Hong Kong itself has been a pioneer in organ transplants and has contributed to this field being revolutionized on the mainland. COTRS was the product of Wang’s research while he was working at the University of Hong Kong more than a decade ago. Lo hopes Tsz-hei’s case will provide a significant boost in organ sharing between the SAR and the mainland. The Macao SAR began collaborating with the mainland in this field in 2017.
Barriers can be broken down
Despite the latest success, some Hong Kong residents and medical experts still lack adequate understanding of the mainland’s organ-transplant system and have concerns about cross-boundary collaboration. The SAR’s medical authorities say Tsz-hei’s case had been handled legally, fairly and responsibly. Lo hopes it will help Hong Kong people reduce the bias against such procedures and inspire more people to donate organs.
He Xiaoshun, vice-president of the First Affiliated Hospital of Sun Yat-sen University in Guangdong province, says the mainland’s organ-transplant system has been continuously improving, both in techniques and regulations. His team successfully performed the world’s first ischemia-free heart transplant surgery in 2021, and has widely applied the technique to kidney and liver transplants.
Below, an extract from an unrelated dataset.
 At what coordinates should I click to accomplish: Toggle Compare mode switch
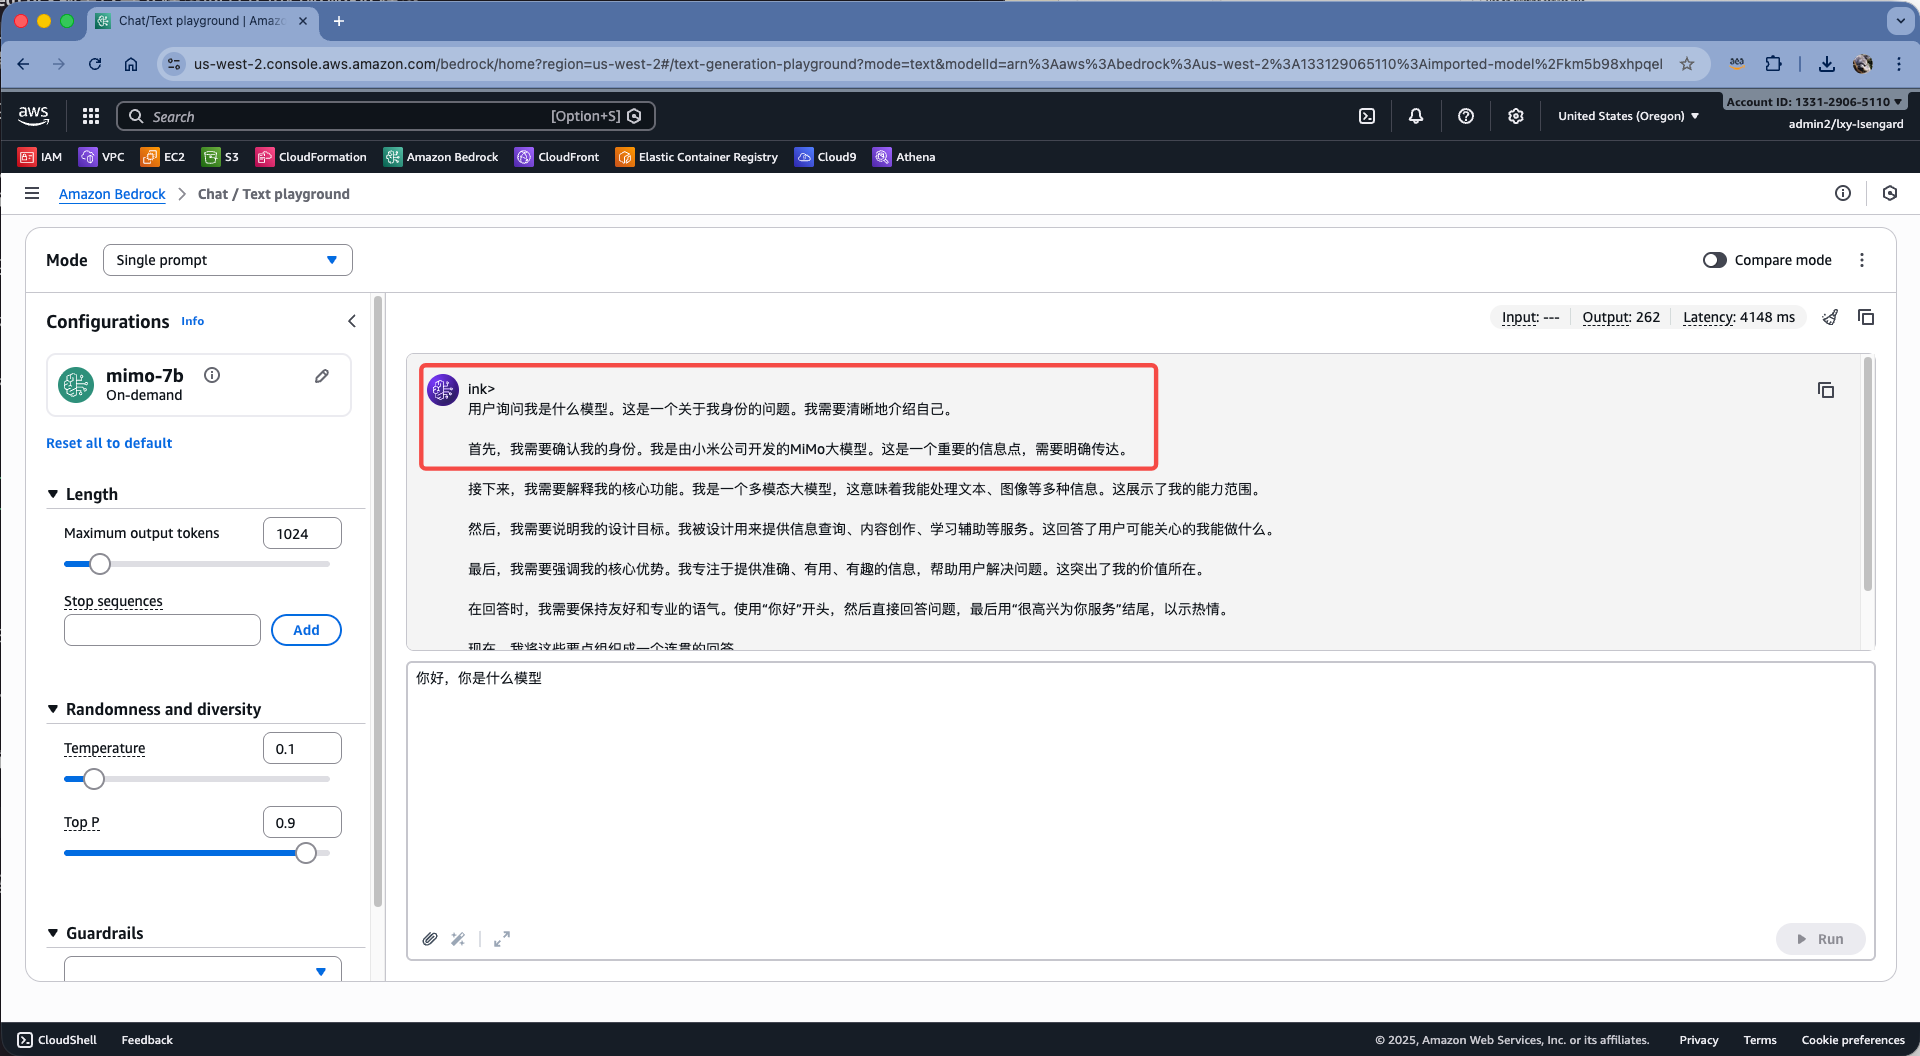tap(1714, 260)
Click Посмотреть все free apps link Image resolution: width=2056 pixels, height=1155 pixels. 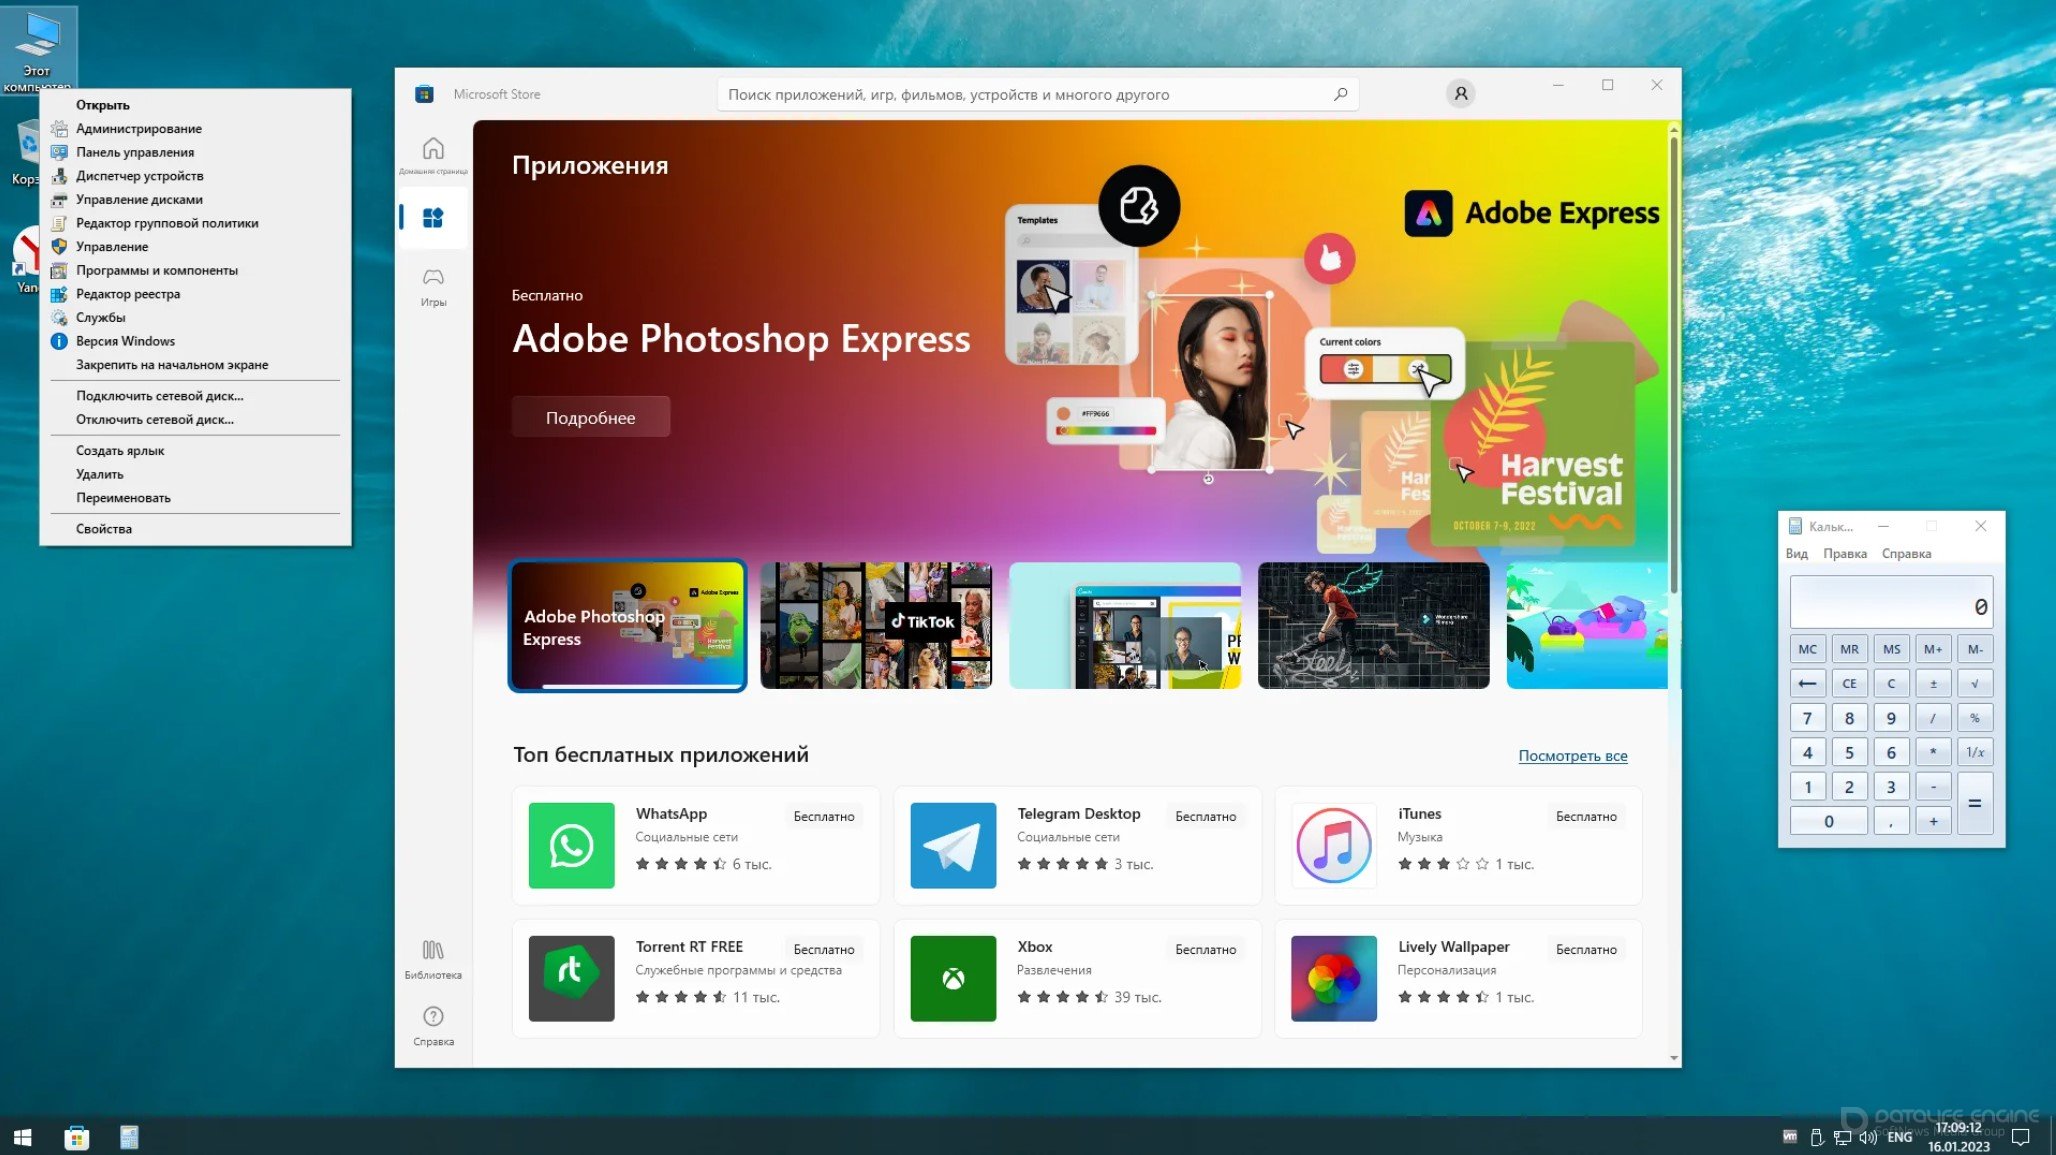(1572, 755)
The nation’s regulations on human-organ transplants, which were enacted in 2007, have undergone a major revision in recent years, and are aimed at cracking down on violations, protecting the rights of donors and recipients, and strengthening incentives and guidance for organ donations, He said.
As of late 2022, up to 3,000 Hong Kong patients were still on the city’s waiting list for organ transplants, including 2,451 awaiting kidney donations. The waiting period for renal failure patients has reached 4.5 years. To help patients from Hong Kong, Macao and Taiwan, the mainland allows them to register at designated mainland hospitals for organ donations and receive transplants there. About 3,500 Hong Kong residents were on the mainland’s waiting list by 2022.
With the full resumption of normal travel between Hong Kong and the mainland in February this year, Hong Kong patients have resumed going to the mainland in search of suitable donated organs. Martin Chan, who has suffered from renal failure for five years and is receiving hemodialysis twice a week, has registered himself with a Guangzhou hospital, and is on both the Hong Kong and mainland waiting lists.
Chan says he’s heartened by the breakthrough in Tsz-hei’s case as it has brought fresh hopes for patients like him to live a healthy and secure life, and may free them from having to rely on medical support and the fear of a serious deterioration in their conditions.
Like Tsz-hei, Chan could receive a new kidney from a mainland donor as well. He has registered in Hong Kong to donate all his organs after his death, which might also benefit patients on the mainland under the planned organ-sharing mechanism.
Regulations and institutions may have boundaries. But with the goodwill on both sides and the urge to save lives, barriers can be broken down.